133 stars 17 forks source link

CUDA Device does not support bfloat16 #15

Open xlzhou01 opened 1 month ago

xlzhou01 commented 1 month ago

File "/home/.conda/envs/spmba/lib/python3.10/site-packages/torch/amp/autocast_mode.py", line 234, in init raise RuntimeError('Current CUDA Device does not support bfloat16. Please switch dtype to float16.') RuntimeError: Current CUDA Device does not support bfloat16. Please switch dtype to float16.

JusperLee commented 1 month ago

It looks like you're encountering a compatibility issue with bfloat16 on your current CUDA device. As the error suggests, switching the data type to float16 should resolve this problem. If you're using Mamba, make sure your environment is set up to support the necessary CUDA features. If you have further questions or need assistance, feel free to reach out!

xlzhou01 commented 1 month ago

I set it to float16 （precision="16-mixed"）, and then the following error occurred:

Monitored metric val_loss/dataloader_idx_0 = nan is not finite. Previous best value was inf. Signaling Trainer to stop.
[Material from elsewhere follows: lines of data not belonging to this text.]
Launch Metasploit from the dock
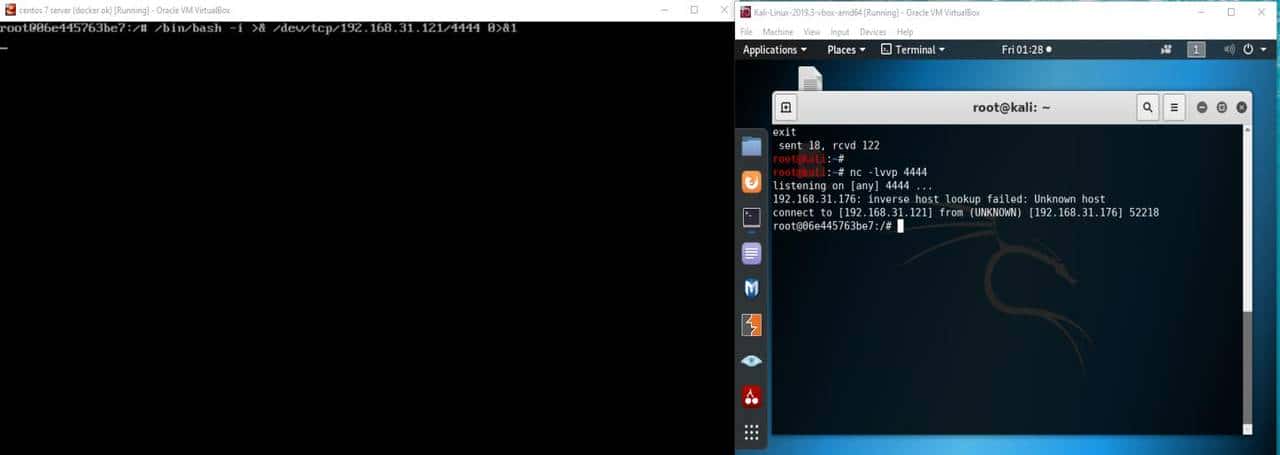Screen dimensions: 1280x455 751,289
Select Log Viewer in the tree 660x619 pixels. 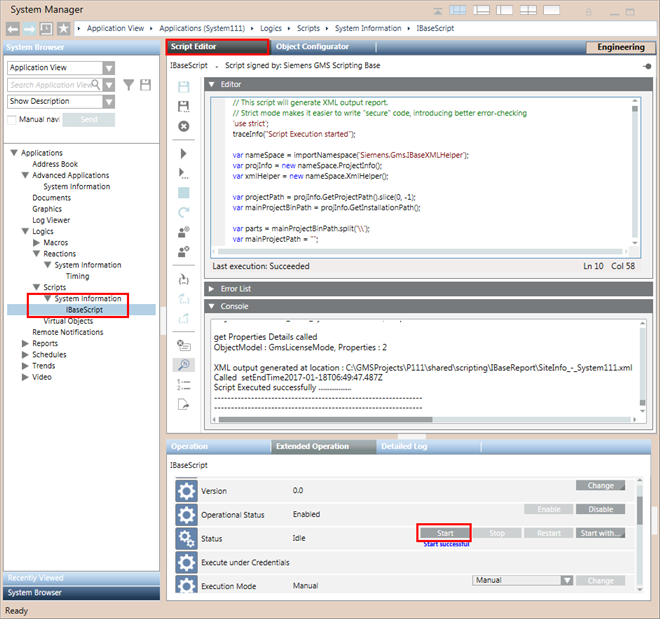tap(51, 220)
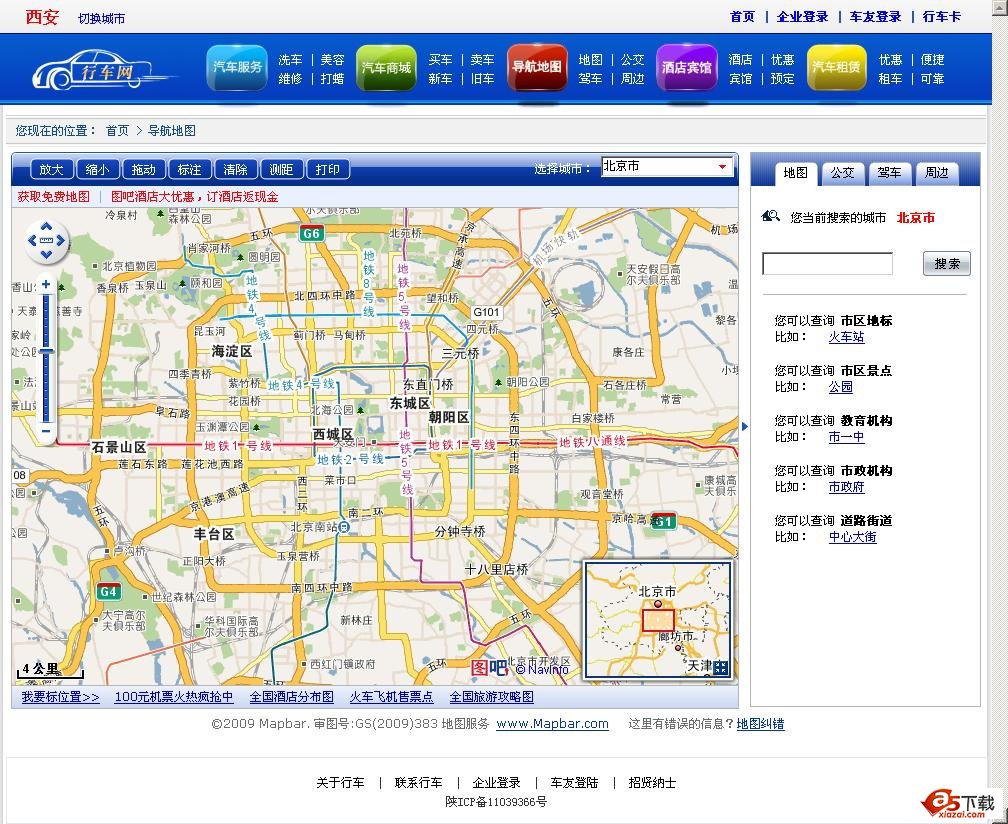
Task: Click the blue 汽车服务 icon
Action: (237, 68)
Epoch 0, global step 13900: 'val_loss/dataloader_idx_0' reached inf (best inf), saving model to '/data/SPMamba/Experiments/checkpoint/SPMamba-Libri2Mix/epoch=0.ckpt' as top 5

I use the noisy Libri2mix sub-dataset. And I try again:

I also tried running the clean sub-dataset of Libri2Mix later, and I encountered the same issue. Could it be related to the modified precision?

JusperLee commented 1 month ago

You might need to adjust the value of 'eps' used in the paper to match the precision you are working with. When using float16 (precision='16-mixed'), the limited numerical range can sometimes lead to instability, such as NaNs or Infs in the loss. Consider increasing 'eps' slightly to maintain numerical stability during training.